Ted Baker founder loses £58m as shares tumble by another 40pc
A FRESH warning over profits sent shares in Ted Baker tumbling 40pc – costing departed founder Ray Kelvin £58m.
The company – which has been dogged by harassment claims against Kelvin in a ‘forced hugging’ scandal – racked up first-half losses of £23m having made profits of £24.5m in the same period last year.
To make matters worse, it said trading in the second half has ‘started slowly, not helped by the unseasonably warm weather in September’ hitting demand for autumn clothes.
It added: ‘If these trends continue, we will achieve a second-half result below that of last year.’

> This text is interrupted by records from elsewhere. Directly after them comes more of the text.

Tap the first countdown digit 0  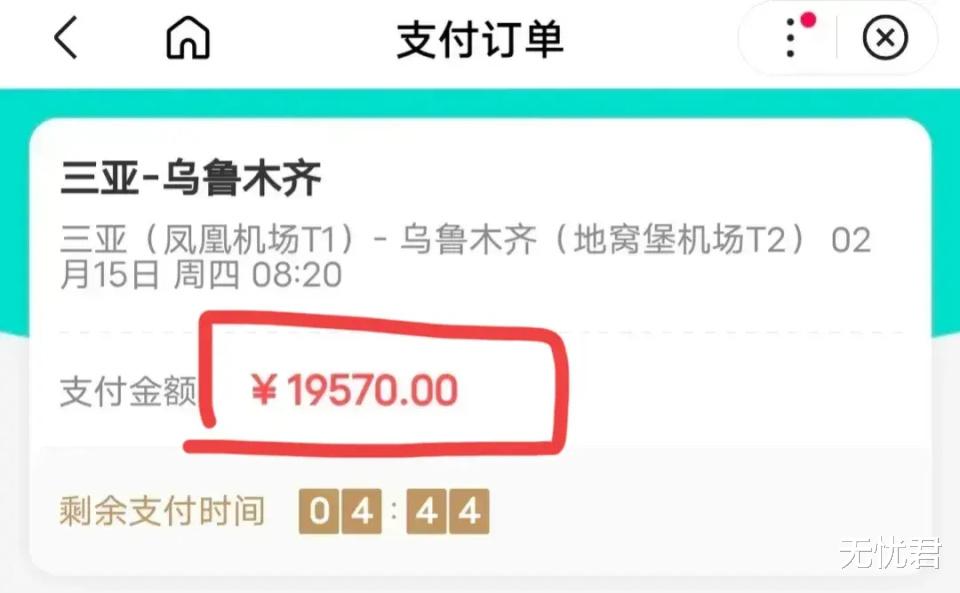coord(318,511)
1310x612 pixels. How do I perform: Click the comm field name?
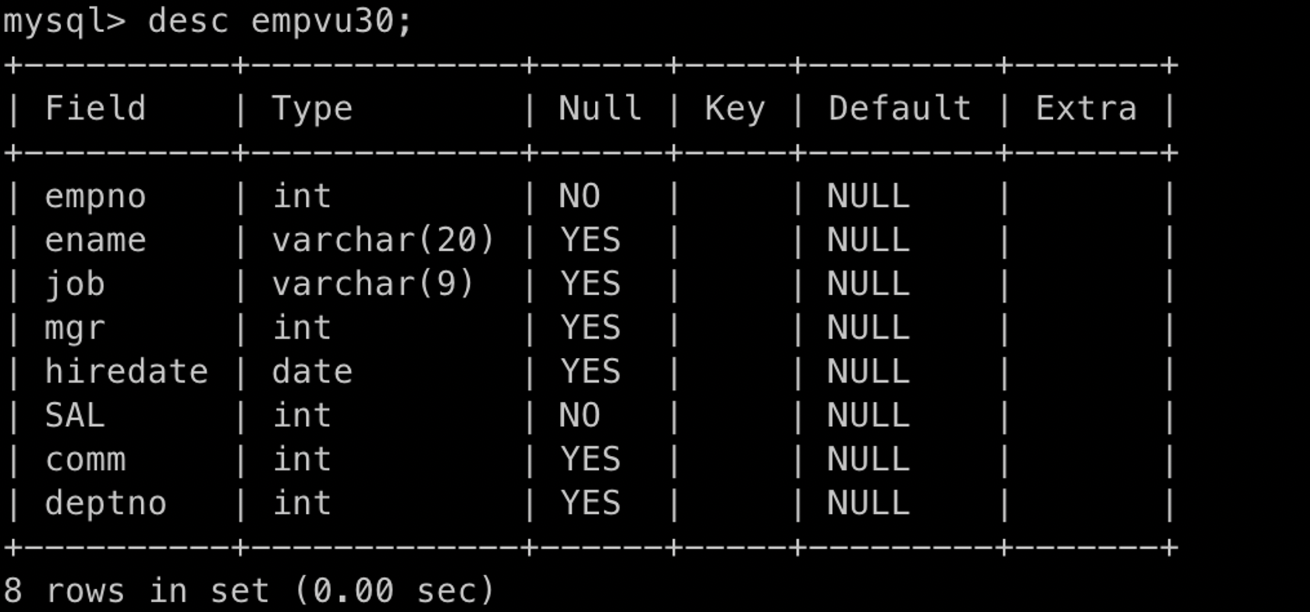pos(85,459)
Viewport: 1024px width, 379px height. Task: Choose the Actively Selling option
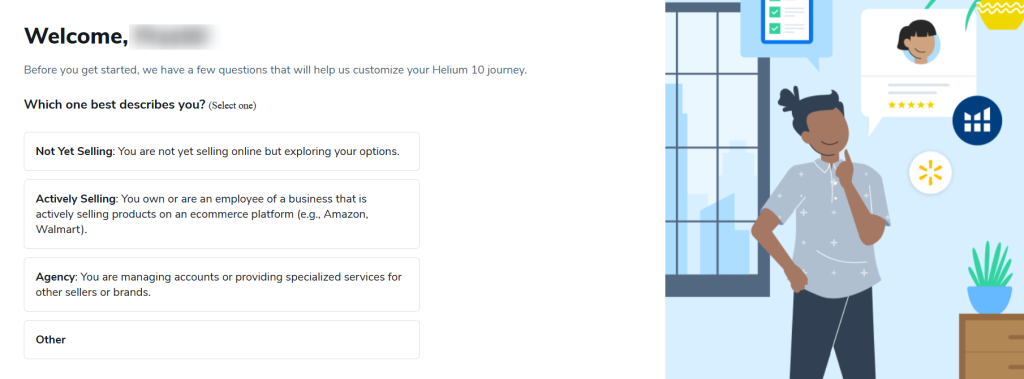221,214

Ted Baker shares fell 40pc, or 370.5p, to 555p, reducing the value of Kelvin’s 35pc stake by £58m to £86m.
Shares are at their lowest level for nine years and down more than 83pc since early last year.

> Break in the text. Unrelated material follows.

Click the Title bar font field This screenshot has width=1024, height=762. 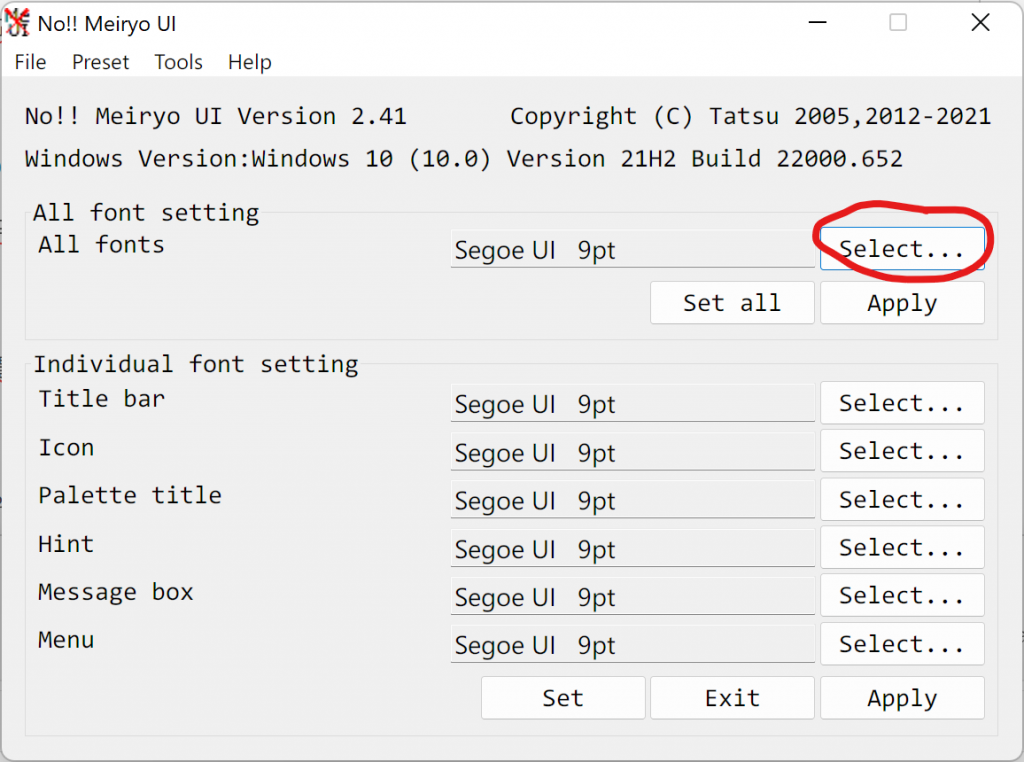coord(632,404)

Alongside the dismal results, Ted Baker revealed it has spent £2m investigating Kelvin ( pictured) over the forced hugging scandal, and the firm’s complaint procedures. The 64-year-old, who founded the chain in 1988, was said to have asked young female staff to ‘sit on his knee, cuddle him or let him massage their ears’.
An internal independent committee and law firm Herbert Smith Freehills were brought in to investigate the allegations, and assess the company’s complaint policies.
Kelvin denied all allegations of misconduct but resigned as chief executive in March. The latest trading figures suggest the firm’s fortunes have not improved, costing Kelvin a fortune. The 15.54m shares he owns would have been worth more than £550m when the stock peaked at 3555p four years ago.
Bosses blamed the problems on ‘very difficult trading conditions’ including ‘unprecedented and sustained’ price promotions and ‘distressed discounting’ from High Street rivals. The interim dividend was slashed from 17.9p per share to 7.8p.